Wednesday, January 21, 2009

I had genetic counseling/testing yesterday. That was pretty stressful. The women I met with was named Joy, and she did not live up to her name. I get that she has to give you all this bad news but a little compassion or something would have been nice. Also, I didn't know all of my or Brenton's genetic history so I think she was a little upset about that because I truly believes she wants to know in hopes she can give you bad news! She was just on autopilot when giving information. I was already very stressed about this test and she wasn't really helping with the nerves.

After I was done with her, I had to get an ultrasound done. Wow!
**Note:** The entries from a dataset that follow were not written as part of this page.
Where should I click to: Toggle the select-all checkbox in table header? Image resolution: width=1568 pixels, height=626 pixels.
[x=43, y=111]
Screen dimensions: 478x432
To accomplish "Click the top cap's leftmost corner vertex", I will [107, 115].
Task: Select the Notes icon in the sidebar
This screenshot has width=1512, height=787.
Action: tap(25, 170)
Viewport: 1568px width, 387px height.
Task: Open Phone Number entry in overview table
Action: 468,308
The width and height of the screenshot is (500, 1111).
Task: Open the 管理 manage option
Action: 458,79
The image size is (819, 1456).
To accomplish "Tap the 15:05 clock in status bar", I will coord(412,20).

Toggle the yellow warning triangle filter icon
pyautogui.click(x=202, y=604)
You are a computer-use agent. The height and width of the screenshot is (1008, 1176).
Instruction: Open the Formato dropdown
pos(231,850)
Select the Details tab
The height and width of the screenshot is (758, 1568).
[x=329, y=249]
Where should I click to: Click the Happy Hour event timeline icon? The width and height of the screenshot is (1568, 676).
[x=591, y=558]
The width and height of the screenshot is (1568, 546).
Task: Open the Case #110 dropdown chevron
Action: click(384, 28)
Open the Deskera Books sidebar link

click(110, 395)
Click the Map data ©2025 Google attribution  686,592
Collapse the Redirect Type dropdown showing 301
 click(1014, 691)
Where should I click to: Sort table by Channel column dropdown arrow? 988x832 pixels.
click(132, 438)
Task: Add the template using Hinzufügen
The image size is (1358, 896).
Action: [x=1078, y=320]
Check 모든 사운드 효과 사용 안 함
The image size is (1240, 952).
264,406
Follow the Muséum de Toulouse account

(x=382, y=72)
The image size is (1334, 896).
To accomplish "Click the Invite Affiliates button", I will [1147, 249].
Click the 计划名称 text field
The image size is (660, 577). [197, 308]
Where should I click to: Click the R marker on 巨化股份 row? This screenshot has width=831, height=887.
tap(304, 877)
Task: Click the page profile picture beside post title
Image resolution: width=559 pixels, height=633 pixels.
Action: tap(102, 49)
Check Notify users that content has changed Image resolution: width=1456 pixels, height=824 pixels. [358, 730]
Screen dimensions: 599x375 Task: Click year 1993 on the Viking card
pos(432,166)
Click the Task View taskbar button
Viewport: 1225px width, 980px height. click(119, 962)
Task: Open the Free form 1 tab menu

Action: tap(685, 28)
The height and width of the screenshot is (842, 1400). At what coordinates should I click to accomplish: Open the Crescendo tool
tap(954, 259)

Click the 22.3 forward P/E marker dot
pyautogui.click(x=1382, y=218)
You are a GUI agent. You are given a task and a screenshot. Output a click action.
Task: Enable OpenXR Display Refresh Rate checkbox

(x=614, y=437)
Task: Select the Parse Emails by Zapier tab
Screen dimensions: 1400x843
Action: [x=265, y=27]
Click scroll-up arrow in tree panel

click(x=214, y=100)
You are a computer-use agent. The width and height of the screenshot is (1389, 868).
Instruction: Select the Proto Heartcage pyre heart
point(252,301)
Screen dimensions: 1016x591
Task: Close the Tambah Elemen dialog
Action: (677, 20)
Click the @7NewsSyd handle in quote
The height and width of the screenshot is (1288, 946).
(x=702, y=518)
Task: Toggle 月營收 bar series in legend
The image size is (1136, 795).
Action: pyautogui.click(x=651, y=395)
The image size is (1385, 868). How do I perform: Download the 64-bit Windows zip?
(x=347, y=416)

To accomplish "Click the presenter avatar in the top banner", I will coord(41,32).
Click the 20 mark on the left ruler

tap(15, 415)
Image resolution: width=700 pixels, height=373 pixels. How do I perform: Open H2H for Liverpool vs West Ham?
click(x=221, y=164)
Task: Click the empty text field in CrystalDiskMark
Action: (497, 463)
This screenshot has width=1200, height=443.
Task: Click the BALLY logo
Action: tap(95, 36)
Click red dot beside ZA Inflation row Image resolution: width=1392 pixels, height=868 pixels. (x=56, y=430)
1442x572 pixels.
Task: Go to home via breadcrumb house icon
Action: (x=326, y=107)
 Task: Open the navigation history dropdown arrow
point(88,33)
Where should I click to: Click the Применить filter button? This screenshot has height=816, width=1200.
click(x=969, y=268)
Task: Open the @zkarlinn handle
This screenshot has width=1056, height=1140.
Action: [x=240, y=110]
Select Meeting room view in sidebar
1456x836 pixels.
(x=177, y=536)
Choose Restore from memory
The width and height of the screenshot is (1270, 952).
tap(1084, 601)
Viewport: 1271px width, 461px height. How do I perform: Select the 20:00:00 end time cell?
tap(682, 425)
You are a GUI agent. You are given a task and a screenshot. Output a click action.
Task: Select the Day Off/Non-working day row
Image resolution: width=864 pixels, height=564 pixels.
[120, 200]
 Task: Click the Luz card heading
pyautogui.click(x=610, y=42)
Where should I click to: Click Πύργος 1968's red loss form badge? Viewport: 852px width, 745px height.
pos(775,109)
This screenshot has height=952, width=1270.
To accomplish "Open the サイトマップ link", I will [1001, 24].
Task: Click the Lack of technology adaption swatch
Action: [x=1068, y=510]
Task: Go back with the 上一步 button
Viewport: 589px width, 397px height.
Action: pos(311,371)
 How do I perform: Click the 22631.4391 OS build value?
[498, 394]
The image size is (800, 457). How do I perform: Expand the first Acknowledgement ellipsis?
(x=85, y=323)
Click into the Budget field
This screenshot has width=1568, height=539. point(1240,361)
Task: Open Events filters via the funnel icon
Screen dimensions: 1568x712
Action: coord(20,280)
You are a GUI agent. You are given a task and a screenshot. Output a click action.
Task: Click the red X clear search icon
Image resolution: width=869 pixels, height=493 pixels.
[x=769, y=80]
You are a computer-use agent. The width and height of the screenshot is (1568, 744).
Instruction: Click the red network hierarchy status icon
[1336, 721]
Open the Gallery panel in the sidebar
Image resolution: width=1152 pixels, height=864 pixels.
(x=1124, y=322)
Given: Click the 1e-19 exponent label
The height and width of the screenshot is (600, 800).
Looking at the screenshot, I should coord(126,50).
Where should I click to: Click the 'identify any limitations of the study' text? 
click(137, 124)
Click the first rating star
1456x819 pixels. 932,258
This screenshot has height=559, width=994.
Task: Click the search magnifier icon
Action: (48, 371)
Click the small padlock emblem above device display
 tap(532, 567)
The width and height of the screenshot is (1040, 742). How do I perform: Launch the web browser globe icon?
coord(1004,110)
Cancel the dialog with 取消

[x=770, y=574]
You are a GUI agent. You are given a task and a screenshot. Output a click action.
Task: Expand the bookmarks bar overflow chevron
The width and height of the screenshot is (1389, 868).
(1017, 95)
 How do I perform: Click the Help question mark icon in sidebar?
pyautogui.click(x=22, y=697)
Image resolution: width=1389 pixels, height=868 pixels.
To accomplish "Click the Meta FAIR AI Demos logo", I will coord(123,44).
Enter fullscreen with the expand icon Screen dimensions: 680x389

I still can't believe I have a child growing inside of me. I saw the little heartbeat go about a 100 miles a minute, and saw its little arm. It was quite active which at times made it difficult for the ultrasound person to get a good picture (she did though). I figure it was active because it was lunch time and it is sick of Mexican food! (I've been living off of burritos and mashed potatoes and gravy.) With the ultrasound they were looking at the neck and the fluid behind it to see if the baby had down syndrome. The doctor said everything looked really good! I still have to get my blood work back but I do feel as if some of this stress has been lifted off of me. You try to be positive and think I'm sure everything is going to be fine, and I did believe that but then doubt starts creeping up and then all the positive thoughts go away.

My next appointment is January 28th and I'll get a full physical and hear the baby's heartbeat.